Segment Open
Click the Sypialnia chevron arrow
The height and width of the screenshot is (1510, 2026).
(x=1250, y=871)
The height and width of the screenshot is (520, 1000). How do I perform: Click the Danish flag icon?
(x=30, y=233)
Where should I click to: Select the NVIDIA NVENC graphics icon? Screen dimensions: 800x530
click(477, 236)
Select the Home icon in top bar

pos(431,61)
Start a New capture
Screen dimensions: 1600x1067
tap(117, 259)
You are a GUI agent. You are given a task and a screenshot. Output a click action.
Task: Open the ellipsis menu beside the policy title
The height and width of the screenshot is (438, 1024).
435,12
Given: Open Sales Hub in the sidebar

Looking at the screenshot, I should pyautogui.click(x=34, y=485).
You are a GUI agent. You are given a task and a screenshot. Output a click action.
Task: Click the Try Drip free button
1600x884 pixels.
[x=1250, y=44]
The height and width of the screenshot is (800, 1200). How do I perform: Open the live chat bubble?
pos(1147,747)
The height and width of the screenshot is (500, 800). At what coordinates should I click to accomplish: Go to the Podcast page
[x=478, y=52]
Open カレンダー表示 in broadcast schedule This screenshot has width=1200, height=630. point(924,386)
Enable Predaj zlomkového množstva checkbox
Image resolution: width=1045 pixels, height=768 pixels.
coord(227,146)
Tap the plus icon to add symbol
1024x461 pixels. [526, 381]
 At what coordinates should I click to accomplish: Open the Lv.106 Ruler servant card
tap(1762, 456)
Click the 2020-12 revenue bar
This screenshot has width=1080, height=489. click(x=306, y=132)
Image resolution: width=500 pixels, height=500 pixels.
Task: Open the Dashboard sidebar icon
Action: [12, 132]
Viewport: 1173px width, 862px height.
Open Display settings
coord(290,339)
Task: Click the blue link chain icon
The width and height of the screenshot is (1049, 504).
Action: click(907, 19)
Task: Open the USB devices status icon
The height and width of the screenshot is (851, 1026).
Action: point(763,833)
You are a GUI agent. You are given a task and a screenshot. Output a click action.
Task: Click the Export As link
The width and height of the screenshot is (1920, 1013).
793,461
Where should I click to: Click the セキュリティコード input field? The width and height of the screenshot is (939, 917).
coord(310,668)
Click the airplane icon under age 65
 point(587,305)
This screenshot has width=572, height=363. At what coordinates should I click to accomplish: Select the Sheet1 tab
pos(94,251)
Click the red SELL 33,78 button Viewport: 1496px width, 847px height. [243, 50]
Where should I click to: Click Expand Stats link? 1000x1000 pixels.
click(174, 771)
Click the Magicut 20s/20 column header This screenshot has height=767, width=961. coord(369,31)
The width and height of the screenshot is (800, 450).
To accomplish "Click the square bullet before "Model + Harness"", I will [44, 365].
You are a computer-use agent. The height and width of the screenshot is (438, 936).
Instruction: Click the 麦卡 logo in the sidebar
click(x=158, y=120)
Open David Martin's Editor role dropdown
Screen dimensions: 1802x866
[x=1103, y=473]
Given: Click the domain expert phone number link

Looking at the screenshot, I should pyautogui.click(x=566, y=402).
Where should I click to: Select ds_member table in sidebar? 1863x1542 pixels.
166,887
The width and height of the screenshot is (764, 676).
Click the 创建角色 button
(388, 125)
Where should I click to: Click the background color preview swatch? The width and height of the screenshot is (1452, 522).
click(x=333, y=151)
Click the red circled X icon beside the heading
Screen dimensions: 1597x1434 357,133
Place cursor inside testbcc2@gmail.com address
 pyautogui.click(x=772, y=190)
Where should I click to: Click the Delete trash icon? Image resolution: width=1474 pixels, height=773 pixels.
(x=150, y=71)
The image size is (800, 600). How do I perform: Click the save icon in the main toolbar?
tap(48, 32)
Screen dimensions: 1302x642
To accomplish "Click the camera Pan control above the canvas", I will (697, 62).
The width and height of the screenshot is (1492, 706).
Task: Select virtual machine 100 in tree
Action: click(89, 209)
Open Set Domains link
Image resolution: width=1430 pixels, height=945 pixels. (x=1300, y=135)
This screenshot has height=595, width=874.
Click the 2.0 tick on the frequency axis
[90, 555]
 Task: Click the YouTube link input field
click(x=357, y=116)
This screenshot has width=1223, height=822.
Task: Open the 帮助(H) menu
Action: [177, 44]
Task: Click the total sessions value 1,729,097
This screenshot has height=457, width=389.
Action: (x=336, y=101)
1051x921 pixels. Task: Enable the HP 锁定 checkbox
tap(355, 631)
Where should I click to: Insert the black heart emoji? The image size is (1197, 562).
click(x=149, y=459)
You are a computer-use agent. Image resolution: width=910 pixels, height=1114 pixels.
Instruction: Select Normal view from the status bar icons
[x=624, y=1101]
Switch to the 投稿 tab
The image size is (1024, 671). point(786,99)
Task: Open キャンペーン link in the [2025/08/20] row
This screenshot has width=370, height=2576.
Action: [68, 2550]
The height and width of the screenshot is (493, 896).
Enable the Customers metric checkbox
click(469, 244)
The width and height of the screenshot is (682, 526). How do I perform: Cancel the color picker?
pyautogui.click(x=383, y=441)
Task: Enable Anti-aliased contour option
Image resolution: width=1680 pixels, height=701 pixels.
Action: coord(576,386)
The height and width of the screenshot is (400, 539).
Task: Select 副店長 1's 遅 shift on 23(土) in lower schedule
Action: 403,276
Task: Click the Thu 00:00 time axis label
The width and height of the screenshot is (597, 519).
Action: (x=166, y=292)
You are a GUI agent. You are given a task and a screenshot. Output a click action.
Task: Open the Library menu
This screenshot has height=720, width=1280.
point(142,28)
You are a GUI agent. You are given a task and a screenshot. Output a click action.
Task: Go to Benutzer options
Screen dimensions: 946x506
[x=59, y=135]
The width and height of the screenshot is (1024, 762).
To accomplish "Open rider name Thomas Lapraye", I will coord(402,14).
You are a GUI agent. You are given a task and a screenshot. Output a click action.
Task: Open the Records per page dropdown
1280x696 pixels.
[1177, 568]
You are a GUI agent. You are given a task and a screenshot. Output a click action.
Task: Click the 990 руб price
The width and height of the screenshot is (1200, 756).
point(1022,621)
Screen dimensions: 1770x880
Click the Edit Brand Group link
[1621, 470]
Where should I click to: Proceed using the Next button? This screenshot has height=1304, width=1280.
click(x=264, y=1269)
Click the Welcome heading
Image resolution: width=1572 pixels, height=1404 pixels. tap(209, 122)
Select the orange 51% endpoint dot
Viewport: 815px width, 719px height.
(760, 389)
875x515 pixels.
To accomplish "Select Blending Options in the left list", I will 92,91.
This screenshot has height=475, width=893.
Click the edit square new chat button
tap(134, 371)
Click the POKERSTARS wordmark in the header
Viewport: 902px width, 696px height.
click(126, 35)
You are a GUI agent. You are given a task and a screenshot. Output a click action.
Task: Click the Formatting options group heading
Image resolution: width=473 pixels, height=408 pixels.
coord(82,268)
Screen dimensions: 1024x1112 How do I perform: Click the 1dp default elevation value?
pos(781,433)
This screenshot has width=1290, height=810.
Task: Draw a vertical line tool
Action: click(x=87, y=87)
Segment Closed
● **What you have to do**
Retype every line of the listing above exactly as given.

● **Completed exercise**
Click the Sypialnia chevron arrow
The height and width of the screenshot is (1510, 2026).
(x=1250, y=871)
The height and width of the screenshot is (520, 1000). How do I perform: Click the Danish flag icon?
(x=30, y=233)
Where should I click to: Select the NVIDIA NVENC graphics icon? Screen dimensions: 800x530
click(477, 236)
Select the Home icon in top bar

pos(431,61)
Start a New capture
Screen dimensions: 1600x1067
tap(117, 259)
You are a GUI agent. You are given a task and a screenshot. Output a click action.
Task: Open the ellipsis menu beside the policy title
The height and width of the screenshot is (438, 1024).
435,12
Given: Open Sales Hub in the sidebar

Looking at the screenshot, I should pyautogui.click(x=34, y=485).
You are a GUI agent. You are given a task and a screenshot. Output a click action.
Task: Click the Try Drip free button
1600x884 pixels.
[x=1250, y=44]
The height and width of the screenshot is (800, 1200). How do I perform: Open the live chat bubble?
pos(1147,747)
The height and width of the screenshot is (500, 800). At what coordinates should I click to accomplish: Go to the Podcast page
[x=478, y=52]
Open カレンダー表示 in broadcast schedule This screenshot has width=1200, height=630. point(924,386)
Enable Predaj zlomkového množstva checkbox
Image resolution: width=1045 pixels, height=768 pixels.
coord(227,146)
Tap the plus icon to add symbol
1024x461 pixels. [526, 381]
 At what coordinates should I click to accomplish: Open the Lv.106 Ruler servant card
tap(1762, 456)
Click the 2020-12 revenue bar
This screenshot has width=1080, height=489. click(x=306, y=132)
Image resolution: width=500 pixels, height=500 pixels.
Task: Open the Dashboard sidebar icon
Action: [12, 132]
Viewport: 1173px width, 862px height.
Open Display settings
coord(290,339)
Task: Click the blue link chain icon
The width and height of the screenshot is (1049, 504).
Action: click(907, 19)
Task: Open the USB devices status icon
The height and width of the screenshot is (851, 1026).
Action: point(763,833)
You are a GUI agent. You are given a task and a screenshot. Output a click action.
Task: Click the Export As link
The width and height of the screenshot is (1920, 1013).
793,461
Where should I click to: Click the セキュリティコード input field? The width and height of the screenshot is (939, 917).
coord(310,668)
Click the airplane icon under age 65
 point(587,305)
This screenshot has width=572, height=363. At what coordinates should I click to accomplish: Select the Sheet1 tab
pos(94,251)
Click the red SELL 33,78 button Viewport: 1496px width, 847px height. [243, 50]
Where should I click to: Click Expand Stats link? 1000x1000 pixels.
click(174, 771)
Click the Magicut 20s/20 column header This screenshot has height=767, width=961. coord(369,31)
The width and height of the screenshot is (800, 450).
To accomplish "Click the square bullet before "Model + Harness"", I will [44, 365].
You are a computer-use agent. The height and width of the screenshot is (438, 936).
Instruction: Click the 麦卡 logo in the sidebar
click(x=158, y=120)
Open David Martin's Editor role dropdown
Screen dimensions: 1802x866
[x=1103, y=473]
Given: Click the domain expert phone number link

Looking at the screenshot, I should pyautogui.click(x=566, y=402).
Where should I click to: Select ds_member table in sidebar? 1863x1542 pixels.
166,887
The width and height of the screenshot is (764, 676).
Click the 创建角色 button
(388, 125)
Where should I click to: Click the background color preview swatch? The width and height of the screenshot is (1452, 522).
click(x=333, y=151)
Click the red circled X icon beside the heading
Screen dimensions: 1597x1434 357,133
Place cursor inside testbcc2@gmail.com address
 pyautogui.click(x=772, y=190)
Where should I click to: Click the Delete trash icon? Image resolution: width=1474 pixels, height=773 pixels.
(x=150, y=71)
The image size is (800, 600). How do I perform: Click the save icon in the main toolbar?
tap(48, 32)
Screen dimensions: 1302x642
To accomplish "Click the camera Pan control above the canvas", I will (697, 62).
The width and height of the screenshot is (1492, 706).
Task: Select virtual machine 100 in tree
Action: click(89, 209)
Open Set Domains link
Image resolution: width=1430 pixels, height=945 pixels. (x=1300, y=135)
This screenshot has height=595, width=874.
Click the 2.0 tick on the frequency axis
[90, 555]
 Task: Click the YouTube link input field
click(x=357, y=116)
This screenshot has width=1223, height=822.
Task: Open the 帮助(H) menu
Action: [177, 44]
Task: Click the total sessions value 1,729,097
This screenshot has height=457, width=389.
Action: (x=336, y=101)
1051x921 pixels. Task: Enable the HP 锁定 checkbox
tap(355, 631)
Where should I click to: Insert the black heart emoji? The image size is (1197, 562).
click(x=149, y=459)
You are a computer-use agent. Image resolution: width=910 pixels, height=1114 pixels.
Instruction: Select Normal view from the status bar icons
[x=624, y=1101]
Switch to the 投稿 tab
The image size is (1024, 671). point(786,99)
Task: Open キャンペーン link in the [2025/08/20] row
This screenshot has width=370, height=2576.
Action: [68, 2550]
The height and width of the screenshot is (493, 896).
Enable the Customers metric checkbox
click(469, 244)
The width and height of the screenshot is (682, 526). How do I perform: Cancel the color picker?
pyautogui.click(x=383, y=441)
Task: Enable Anti-aliased contour option
Image resolution: width=1680 pixels, height=701 pixels.
Action: coord(576,386)
The height and width of the screenshot is (400, 539).
Task: Select 副店長 1's 遅 shift on 23(土) in lower schedule
Action: 403,276
Task: Click the Thu 00:00 time axis label
The width and height of the screenshot is (597, 519).
Action: (x=166, y=292)
You are a GUI agent. You are given a task and a screenshot. Output a click action.
Task: Open the Library menu
This screenshot has height=720, width=1280.
point(142,28)
You are a GUI agent. You are given a task and a screenshot. Output a click action.
Task: Go to Benutzer options
Screen dimensions: 946x506
[x=59, y=135]
The width and height of the screenshot is (1024, 762).
To accomplish "Open rider name Thomas Lapraye", I will coord(402,14).
You are a GUI agent. You are given a task and a screenshot. Output a click action.
Task: Open the Records per page dropdown
1280x696 pixels.
[1177, 568]
You are a GUI agent. You are given a task and a screenshot. Output a click action.
Task: Click the 990 руб price
The width and height of the screenshot is (1200, 756).
point(1022,621)
Screen dimensions: 1770x880
Click the Edit Brand Group link
[1621, 470]
Where should I click to: Proceed using the Next button? This screenshot has height=1304, width=1280.
click(x=264, y=1269)
Click the Welcome heading
Image resolution: width=1572 pixels, height=1404 pixels. tap(209, 122)
Select the orange 51% endpoint dot
Viewport: 815px width, 719px height.
(760, 389)
875x515 pixels.
To accomplish "Select Blending Options in the left list", I will 92,91.
This screenshot has height=475, width=893.
Click the edit square new chat button
tap(134, 371)
Click the POKERSTARS wordmark in the header
Viewport: 902px width, 696px height.
click(126, 35)
You are a GUI agent. You are given a task and a screenshot. Output a click action.
Task: Click the Formatting options group heading
Image resolution: width=473 pixels, height=408 pixels.
coord(82,268)
Screen dimensions: 1024x1112 How do I perform: Click the 1dp default elevation value?
pos(781,433)
This screenshot has width=1290, height=810.
Task: Draw a vertical line tool
Action: click(x=87, y=87)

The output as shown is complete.